The legacy of three decades of lies and superficial spin is an electorate that is deeply suspicious and hostile not only to the government of the day, but to the entire political establishment. Like his predecessors, Abbott won the 2013 election not through his superficial campaign slogans and empty promises, but as a result of widespread hostility, especially in the working class, to the previous Greens-backed Labor government, its broken promises and harsh austerity measures. After just over a year in office, the Abbott government is already despised for its manifestly unfair budget, but is under pressure from the corporate elite to push it through—come what may—in order to try to stave off a major fiscal crisis.

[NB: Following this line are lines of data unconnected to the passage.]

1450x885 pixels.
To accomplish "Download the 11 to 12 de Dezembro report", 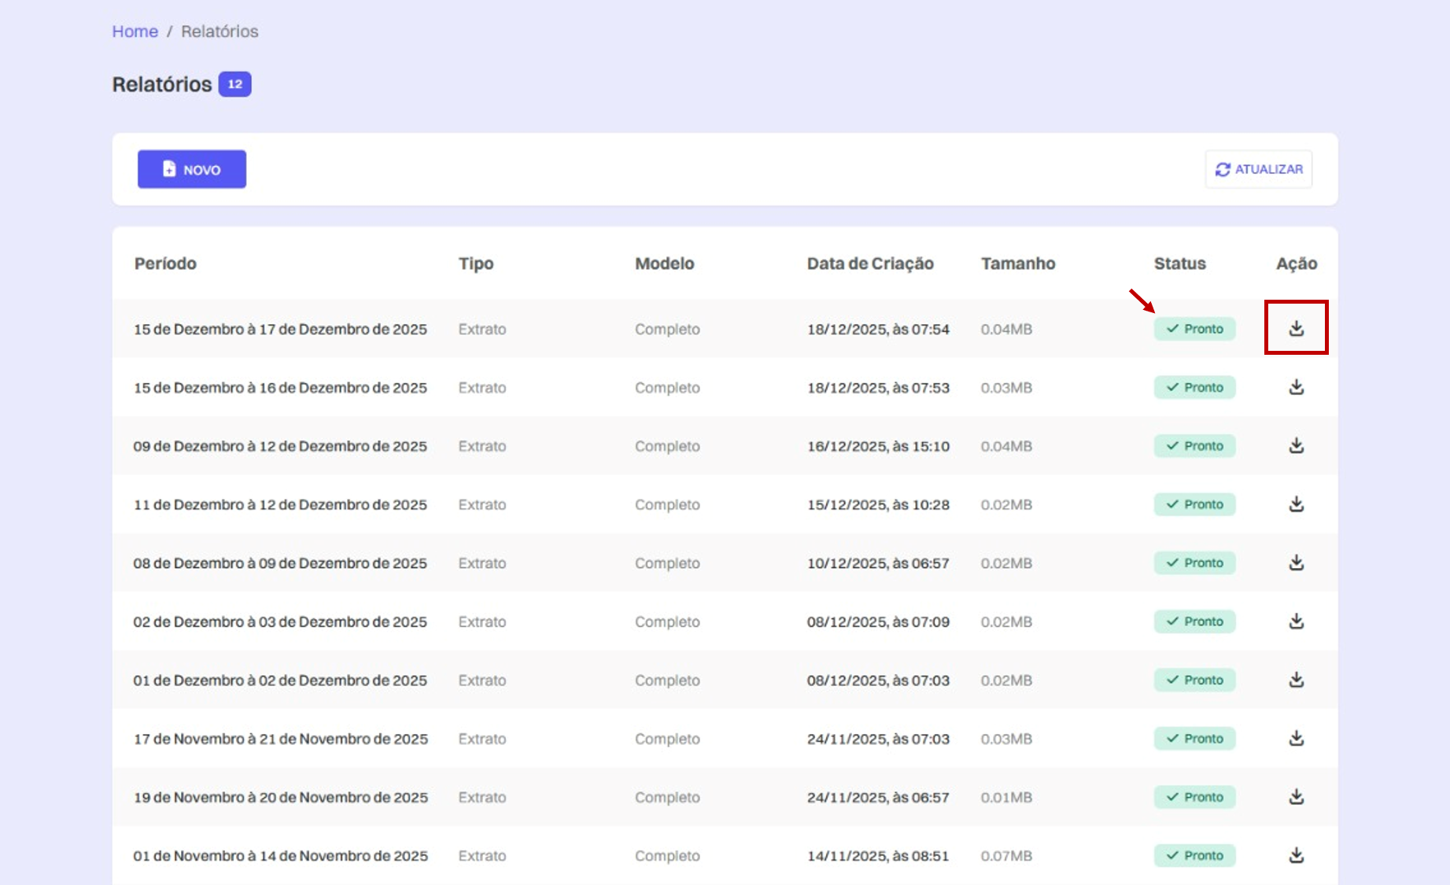I will 1296,503.
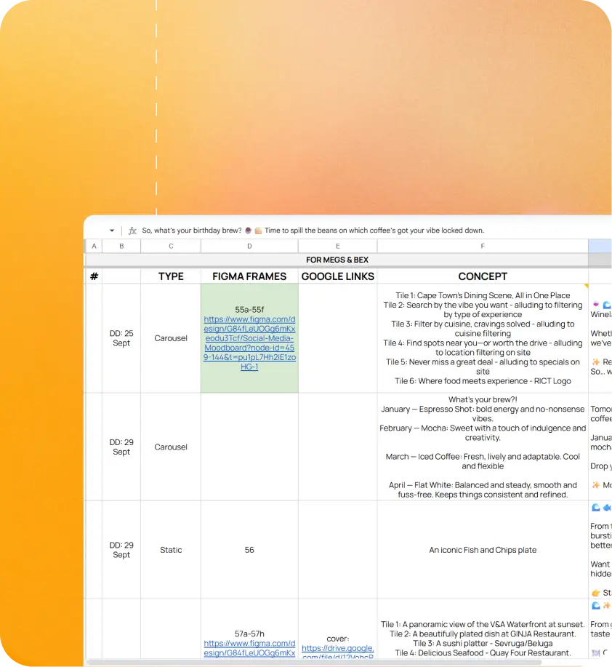Click the note indicator on Tile 1 concept cell

tap(586, 286)
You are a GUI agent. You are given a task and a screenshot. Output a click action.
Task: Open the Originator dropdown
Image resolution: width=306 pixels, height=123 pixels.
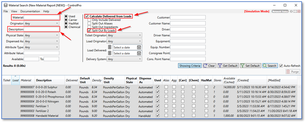[x=41, y=23]
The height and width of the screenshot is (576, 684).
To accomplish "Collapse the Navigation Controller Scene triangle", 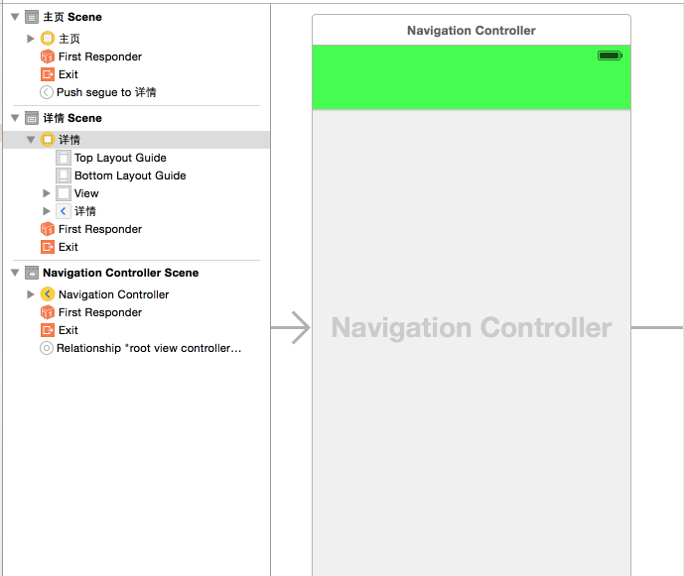I will point(15,273).
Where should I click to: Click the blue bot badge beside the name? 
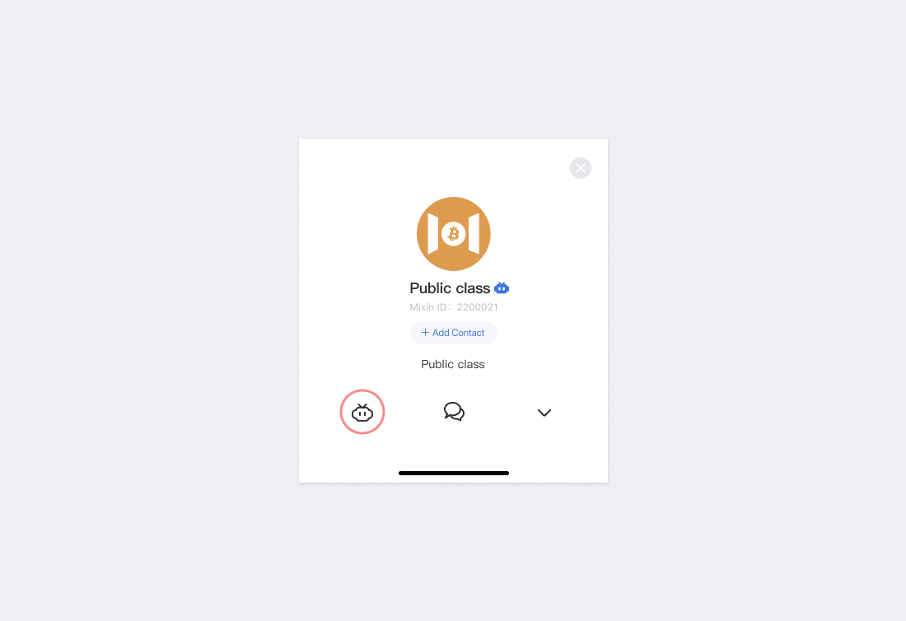[x=502, y=287]
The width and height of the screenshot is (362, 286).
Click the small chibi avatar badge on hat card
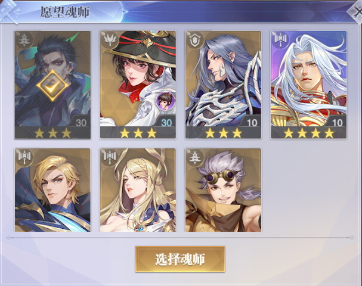(166, 101)
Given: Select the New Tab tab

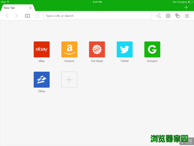Looking at the screenshot, I should tap(14, 8).
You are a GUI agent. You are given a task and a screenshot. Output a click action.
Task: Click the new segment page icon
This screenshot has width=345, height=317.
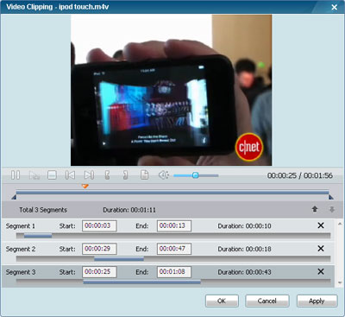point(144,174)
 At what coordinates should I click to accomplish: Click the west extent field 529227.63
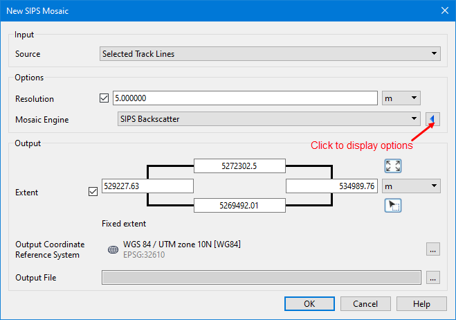(146, 186)
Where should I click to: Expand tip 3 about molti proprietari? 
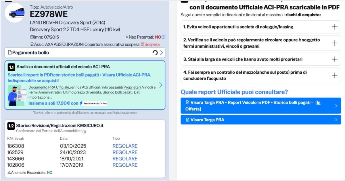click(x=334, y=59)
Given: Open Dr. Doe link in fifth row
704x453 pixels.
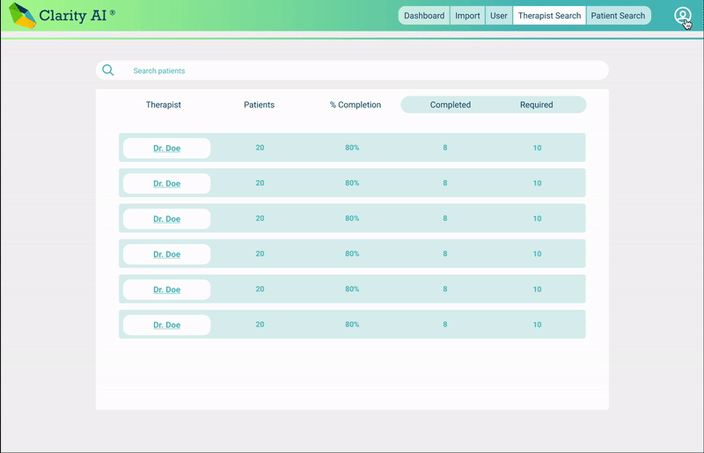Looking at the screenshot, I should tap(166, 289).
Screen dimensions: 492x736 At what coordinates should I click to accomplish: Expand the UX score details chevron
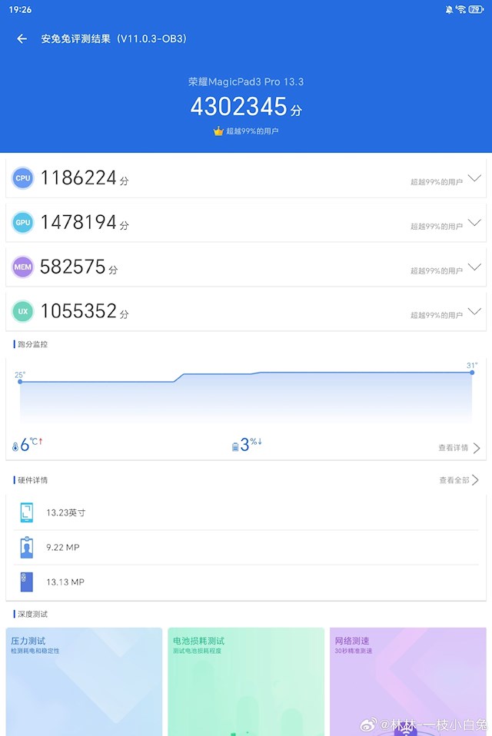[x=474, y=311]
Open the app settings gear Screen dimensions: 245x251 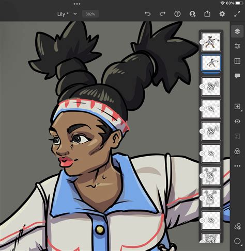(222, 14)
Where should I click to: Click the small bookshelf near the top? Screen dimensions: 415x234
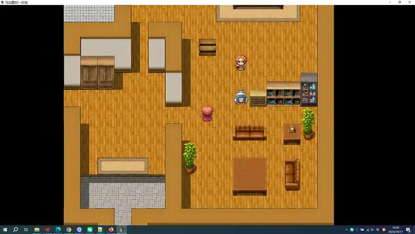pos(207,47)
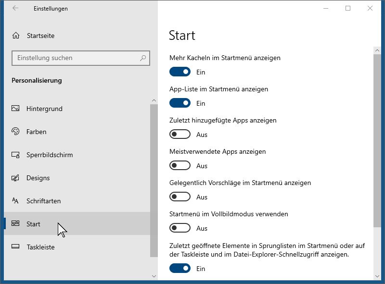
Task: Disable Mehr Kacheln im Startmenü toggle
Action: tap(180, 72)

While the Australian’s advice to Abbott is to spin a “grand narrative,” there is a growing recognition in ruling circles that lies, half-truths and appeals to the national good will not overcome the deep-seated opposition and resentment in the working class that is the stumbling block to pushing its policies through parliament. For all the attempts by bourgeois commentators to write off the class struggle, the capitalist establishment is acutely aware that its austerity agenda will sooner or later provoke open resistance in the working class. The massive display of state force at the G20 summit, like other international gatherings, to wall off the “world leaders” from the population must be a warning to the working class that other, more autocratic, methods of rule are being prepared.